Something “bog-standard” is as ordinary as it could possibly get — likely as not, the model or type you’ll get if you don’t ask for anything particular.

“Where did you get that phone?”

“I can’t remember, it’s just a bog-standard Orange.”

The speaker is suggesting that if you go to a shop run by the Orange mobile phone company and ask for a phone, this is the model you will get.

“What’s your house like?”

“It’s a bog-standard house — two up, two down, noisy neighbors.”

The origin of the phrase is unclear.
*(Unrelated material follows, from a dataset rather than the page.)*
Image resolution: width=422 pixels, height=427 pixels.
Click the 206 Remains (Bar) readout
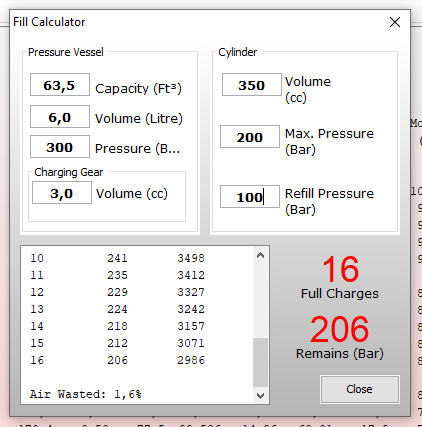coord(340,337)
The most popular theory is that it is a corruption of “box-standard”: a product (computer, car, etc.) in the standard form, straight from the box.

This derivation may be correct, although “bog-standard” is recorded as early as 1968, whereas the earliest known citation for “box-standard” is not until 1983.

The association with “bog,” a marsh, has lent the word a faintly derogatory flavor that “box-standard” never had — especially since “bog” is also a widespread slang term for a toilet.

In the run-up to the 2001 general election, Alastair Campbell, the prime minister’s belligerent and unpopular spokesman, referred to “bog-standard comprehensives” when speaking about comprehensive schools (the most common form of state school for children 11 and older).

The implication that those are places where education happens with no special care or dedication was unmistakable and caused considerable hostility from the teaching profession.